◆ **Set problem**: Transcribe each of the rows below exactly as it appears, omitting the pictures from your transcription.

◆ **Extracted entries**:
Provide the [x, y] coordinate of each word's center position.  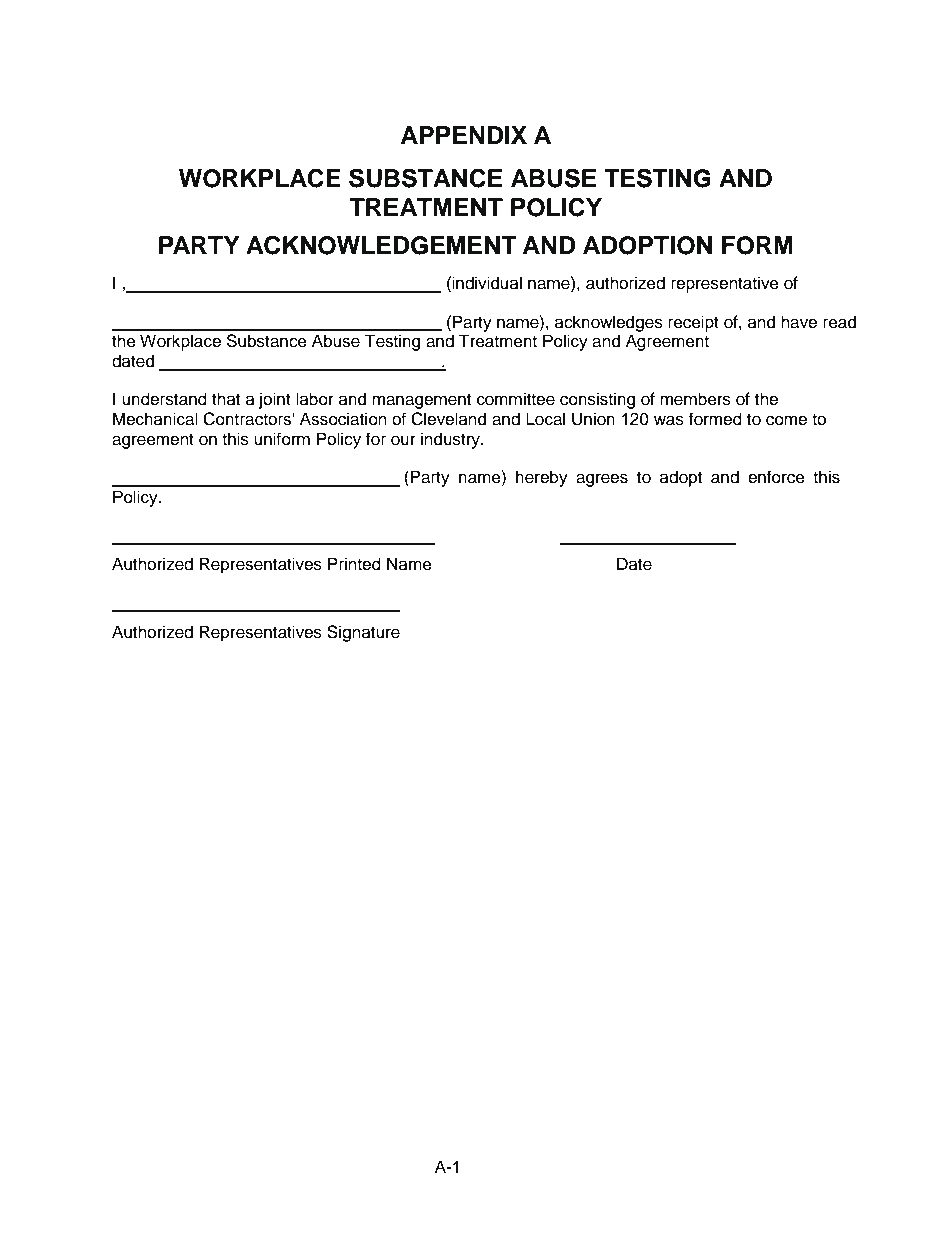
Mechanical [155, 419]
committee [516, 399]
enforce [776, 477]
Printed [354, 564]
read [839, 322]
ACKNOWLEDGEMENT [381, 245]
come [786, 420]
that [226, 399]
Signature [363, 633]
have [799, 322]
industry [451, 440]
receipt [693, 323]
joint [275, 400]
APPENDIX [464, 135]
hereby [542, 478]
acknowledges [609, 323]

◆ **Response below**:
Provide the [x, y] coordinate of each word's center position.  
Mechanical [155, 419]
committee [516, 399]
enforce [776, 477]
Printed [354, 564]
read [839, 322]
ACKNOWLEDGEMENT [381, 245]
come [786, 420]
that [226, 399]
Signature [363, 633]
have [799, 322]
industry [451, 440]
receipt [693, 323]
joint [275, 400]
APPENDIX [464, 135]
hereby [542, 478]
acknowledges [609, 323]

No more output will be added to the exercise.